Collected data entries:
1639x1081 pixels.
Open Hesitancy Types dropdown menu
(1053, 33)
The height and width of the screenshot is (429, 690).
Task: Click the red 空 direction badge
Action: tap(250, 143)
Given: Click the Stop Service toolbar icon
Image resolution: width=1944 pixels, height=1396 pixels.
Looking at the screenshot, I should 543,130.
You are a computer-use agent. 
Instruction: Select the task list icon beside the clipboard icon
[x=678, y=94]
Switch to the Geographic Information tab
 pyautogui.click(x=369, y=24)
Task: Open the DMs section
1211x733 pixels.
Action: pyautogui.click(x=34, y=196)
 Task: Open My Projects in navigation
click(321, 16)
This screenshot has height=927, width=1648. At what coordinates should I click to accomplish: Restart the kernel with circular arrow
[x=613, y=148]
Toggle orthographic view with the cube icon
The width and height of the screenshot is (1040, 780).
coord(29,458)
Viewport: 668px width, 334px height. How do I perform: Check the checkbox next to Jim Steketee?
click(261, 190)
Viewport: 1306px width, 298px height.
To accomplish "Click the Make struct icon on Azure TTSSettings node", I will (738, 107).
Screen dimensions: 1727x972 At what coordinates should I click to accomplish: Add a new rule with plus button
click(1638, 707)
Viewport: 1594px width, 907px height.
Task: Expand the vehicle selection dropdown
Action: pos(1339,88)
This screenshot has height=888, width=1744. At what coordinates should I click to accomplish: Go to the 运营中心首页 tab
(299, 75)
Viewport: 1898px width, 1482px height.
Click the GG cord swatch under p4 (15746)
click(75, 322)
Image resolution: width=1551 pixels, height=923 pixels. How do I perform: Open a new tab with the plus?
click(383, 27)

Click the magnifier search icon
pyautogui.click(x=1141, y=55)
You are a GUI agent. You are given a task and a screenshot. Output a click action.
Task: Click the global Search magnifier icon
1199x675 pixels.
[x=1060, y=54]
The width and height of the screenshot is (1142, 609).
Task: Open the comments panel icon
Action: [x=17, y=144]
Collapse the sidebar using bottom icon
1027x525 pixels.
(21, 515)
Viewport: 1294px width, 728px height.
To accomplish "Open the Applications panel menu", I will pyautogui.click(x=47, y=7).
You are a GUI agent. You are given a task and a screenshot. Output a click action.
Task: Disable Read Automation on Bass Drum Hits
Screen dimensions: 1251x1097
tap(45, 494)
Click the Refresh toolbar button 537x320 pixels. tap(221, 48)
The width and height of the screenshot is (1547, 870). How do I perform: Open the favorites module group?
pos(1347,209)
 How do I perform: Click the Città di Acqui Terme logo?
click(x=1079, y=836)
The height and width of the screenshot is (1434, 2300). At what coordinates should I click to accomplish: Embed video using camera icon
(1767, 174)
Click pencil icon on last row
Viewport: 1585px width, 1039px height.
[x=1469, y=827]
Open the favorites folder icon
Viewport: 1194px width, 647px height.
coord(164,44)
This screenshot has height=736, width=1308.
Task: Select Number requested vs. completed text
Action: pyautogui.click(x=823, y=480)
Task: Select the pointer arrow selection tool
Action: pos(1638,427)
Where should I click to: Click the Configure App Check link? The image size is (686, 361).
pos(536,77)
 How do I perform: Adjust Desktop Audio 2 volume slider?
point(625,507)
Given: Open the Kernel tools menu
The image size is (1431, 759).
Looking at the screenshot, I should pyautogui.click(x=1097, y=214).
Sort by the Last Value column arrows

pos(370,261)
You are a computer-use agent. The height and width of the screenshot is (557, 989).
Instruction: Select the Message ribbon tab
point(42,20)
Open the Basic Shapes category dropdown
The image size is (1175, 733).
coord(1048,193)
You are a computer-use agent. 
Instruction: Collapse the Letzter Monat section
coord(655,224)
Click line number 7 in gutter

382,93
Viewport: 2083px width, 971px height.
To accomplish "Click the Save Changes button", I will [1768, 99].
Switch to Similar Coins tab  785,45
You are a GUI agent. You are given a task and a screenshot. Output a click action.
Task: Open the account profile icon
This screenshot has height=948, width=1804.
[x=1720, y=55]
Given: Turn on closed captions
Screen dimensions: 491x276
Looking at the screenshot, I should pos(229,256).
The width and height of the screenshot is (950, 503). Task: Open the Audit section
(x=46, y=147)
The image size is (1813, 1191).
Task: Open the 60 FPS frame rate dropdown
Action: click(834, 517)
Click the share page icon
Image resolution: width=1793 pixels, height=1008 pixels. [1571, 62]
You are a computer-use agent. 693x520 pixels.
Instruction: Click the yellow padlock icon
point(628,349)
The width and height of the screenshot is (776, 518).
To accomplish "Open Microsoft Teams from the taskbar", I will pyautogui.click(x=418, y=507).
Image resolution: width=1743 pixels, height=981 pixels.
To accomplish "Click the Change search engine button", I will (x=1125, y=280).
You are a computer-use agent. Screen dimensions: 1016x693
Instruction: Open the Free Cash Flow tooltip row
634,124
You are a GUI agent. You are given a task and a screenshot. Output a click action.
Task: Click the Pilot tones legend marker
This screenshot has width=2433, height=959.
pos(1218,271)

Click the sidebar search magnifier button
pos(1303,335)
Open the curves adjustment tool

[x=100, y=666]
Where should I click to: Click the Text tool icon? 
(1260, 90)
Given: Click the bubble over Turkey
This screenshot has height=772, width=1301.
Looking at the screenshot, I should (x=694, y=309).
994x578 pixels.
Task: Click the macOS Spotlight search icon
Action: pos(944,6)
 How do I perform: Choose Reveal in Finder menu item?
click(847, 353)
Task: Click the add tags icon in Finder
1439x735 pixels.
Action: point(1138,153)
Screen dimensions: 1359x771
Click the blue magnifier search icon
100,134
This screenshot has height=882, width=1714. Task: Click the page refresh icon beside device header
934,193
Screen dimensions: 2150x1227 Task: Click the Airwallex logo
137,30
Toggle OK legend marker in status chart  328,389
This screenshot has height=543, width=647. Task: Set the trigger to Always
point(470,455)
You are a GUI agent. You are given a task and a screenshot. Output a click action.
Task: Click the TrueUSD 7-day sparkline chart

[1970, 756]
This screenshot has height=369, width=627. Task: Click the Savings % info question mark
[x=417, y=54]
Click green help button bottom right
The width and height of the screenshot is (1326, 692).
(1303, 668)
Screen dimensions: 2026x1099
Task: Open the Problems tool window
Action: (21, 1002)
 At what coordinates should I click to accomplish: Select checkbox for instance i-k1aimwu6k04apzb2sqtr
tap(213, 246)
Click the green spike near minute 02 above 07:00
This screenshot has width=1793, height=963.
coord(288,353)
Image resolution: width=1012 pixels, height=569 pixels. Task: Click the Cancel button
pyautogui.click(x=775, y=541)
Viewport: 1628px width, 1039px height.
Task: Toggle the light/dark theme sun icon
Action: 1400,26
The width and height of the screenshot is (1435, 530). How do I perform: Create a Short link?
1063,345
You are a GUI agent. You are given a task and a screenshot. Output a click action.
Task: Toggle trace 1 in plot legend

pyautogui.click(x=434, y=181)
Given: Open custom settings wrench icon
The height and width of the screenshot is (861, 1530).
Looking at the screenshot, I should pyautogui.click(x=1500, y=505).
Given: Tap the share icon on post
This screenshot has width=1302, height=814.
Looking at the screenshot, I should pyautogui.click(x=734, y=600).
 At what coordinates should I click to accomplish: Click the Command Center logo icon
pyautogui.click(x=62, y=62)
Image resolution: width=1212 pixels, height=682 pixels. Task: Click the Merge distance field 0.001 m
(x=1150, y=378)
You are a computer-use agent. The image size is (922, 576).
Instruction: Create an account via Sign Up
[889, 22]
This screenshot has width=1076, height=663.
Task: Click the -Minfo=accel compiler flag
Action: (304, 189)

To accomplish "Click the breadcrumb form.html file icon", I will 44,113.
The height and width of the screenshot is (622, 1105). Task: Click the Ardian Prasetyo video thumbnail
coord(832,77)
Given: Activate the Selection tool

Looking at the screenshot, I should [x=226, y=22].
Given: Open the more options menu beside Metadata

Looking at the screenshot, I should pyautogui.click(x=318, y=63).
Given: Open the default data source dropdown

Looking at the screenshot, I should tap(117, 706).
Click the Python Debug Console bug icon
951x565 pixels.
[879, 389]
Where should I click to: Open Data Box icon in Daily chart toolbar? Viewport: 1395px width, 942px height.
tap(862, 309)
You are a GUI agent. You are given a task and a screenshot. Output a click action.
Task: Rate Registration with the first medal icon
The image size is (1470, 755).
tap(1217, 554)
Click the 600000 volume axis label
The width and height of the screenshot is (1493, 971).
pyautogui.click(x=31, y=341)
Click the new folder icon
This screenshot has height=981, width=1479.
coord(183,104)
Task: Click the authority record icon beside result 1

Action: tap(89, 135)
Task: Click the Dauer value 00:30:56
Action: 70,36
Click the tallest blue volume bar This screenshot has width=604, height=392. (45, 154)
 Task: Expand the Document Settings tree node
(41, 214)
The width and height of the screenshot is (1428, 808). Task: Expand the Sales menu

WHAT YOU WILL DO: Only the lines from the one that holds "Task: Click the authority" through the end of the records should appear in the answer, each restated exactly.

TASK ANSWER:
Task: Click the authority record icon beside result 1

Action: tap(89, 135)
Task: Click the Dauer value 00:30:56
Action: 70,36
Click the tallest blue volume bar This screenshot has width=604, height=392. (45, 154)
 Task: Expand the Document Settings tree node
(41, 214)
The width and height of the screenshot is (1428, 808). Task: Expand the Sales menu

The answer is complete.